Le soutien budgétaire apporté ces dernières années à l’économie française devait être financé, au moins pour partie, par la croissance. Cette dernière devrait, à notre sens, être pourtant légèrement supérieure à l’objectif révisé à 1%, au printemps dernier, par le gouvernement (nous prévoyons 1,2%). Mais c’est à peu près la seule bonne nouvelle, car le contenu de cette croissance, bien différent des attentes, n’aura in fine pas délivré les recettes attendues. En matière de demande, les exportations constituent le seul élément qui aura évolué conformément aux attentes, au contraire de tous les autres, dont la consommation des ménages et l’investissement privé. Si la France a connu une croissance finalement assez proche des attentes, c’est parce qu’elle a moins importé : la baisse des importations est la conséquence positive du repli de la demande intérieure de biens, ainsi que du déstockage des entreprises (qui ont acheté moins d’intrants industriels). Or, si une diminution des importations n’apporte rien aux ressources de l’État, la baisse de la consommation lui en enlève, au travers des moindres rentrées de TVA déjà évoquées. L’autre support aura été la consommation publique, soutenant in fine la croissance en 2024 à hauteur de près d’un tiers selon nos estimations. Une contribution qui n’est pas inédite mais qui est néanmoins plutôt élevée.

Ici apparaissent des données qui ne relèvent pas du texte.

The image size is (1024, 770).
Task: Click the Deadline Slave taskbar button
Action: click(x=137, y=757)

Et maintenant ? Il ne faut pas remettre au lendemain ce que l’on peut faire le jour même. Il est donc important d’entamer une consolidation budgétaire dès l’année prochaine. Pourquoi ? Pour revenir, à terme, à ces fameux 3% de déficit public qui permettront de stabiliser le ratio dette publique sur PIB, eu égard à une croissance nominale du PIB qui devrait graviter entre 2,5 et 3% dans les prochaines années, soit peu ou prou le niveau actuel du taux d’intérêt à 10 ans (qui se situe même plutôt dans le haut de la fourchette).

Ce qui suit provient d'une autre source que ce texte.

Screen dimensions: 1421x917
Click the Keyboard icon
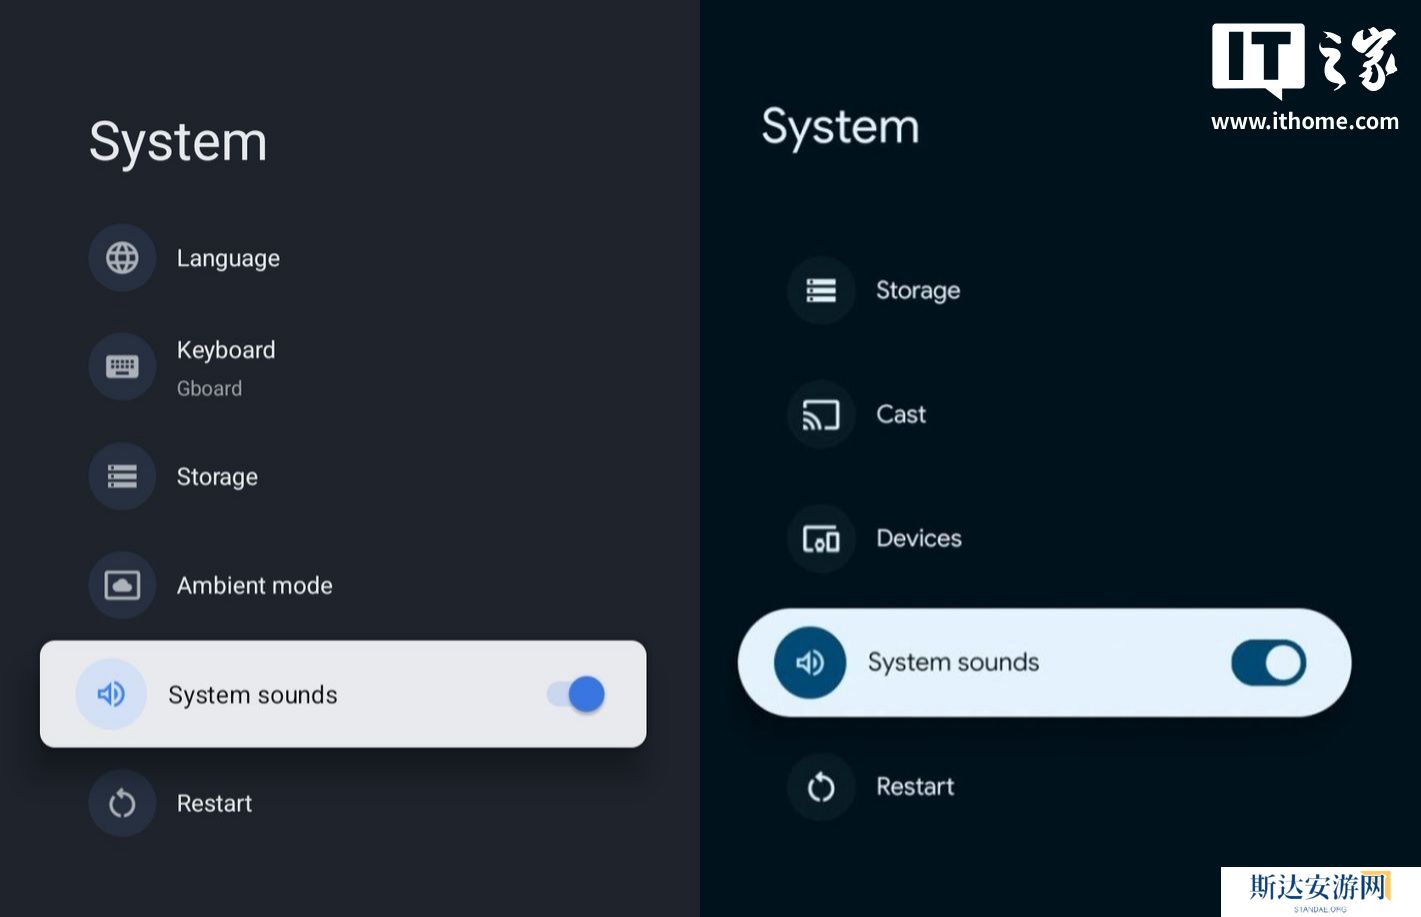click(122, 367)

Mais il est important de lisser l’effort afin de ne pas trop pénaliser la croissance. Plus personne ne réclame un retour sous les 3% de déficit en 2027 et le gouvernement cible d’ailleurs 2029. Cela parait lointain, mais c’est en réalité demain. Et puisque la charge d’intérêt devrait augmenter de 0,3% de PIB par an d’ici à 2027, l’effort à faire afin de réduire le déficit n’en sera que plus important. Commencer dès 2025 apparaît donc indispensable. La potion risque toutefois d’être amère. Le rapport économique, social et financier attaché par le gouvernement à son projet de budget intègre EUR 29,5 mds de mesures nouvelles en prélèvements obligatoires en 2025, soit près de 1 point de PIB, dont EUR 22 mds concerneraient les entreprises. Si les lignes vont bouger lors du débat parlementaire, il faut s’attendre, au moment où les entreprises voient déjà diminuer leurs marges (à 30,8% au 2e trimestre 2024, contre 33,3% un an plus tôt) et leur épargne (79,4% de leur investissement, un plus bas hors pandémie depuis le 3e trimestre 2008), à ce qu’une telle augmentation de la fiscalité pèse sur la croissance française.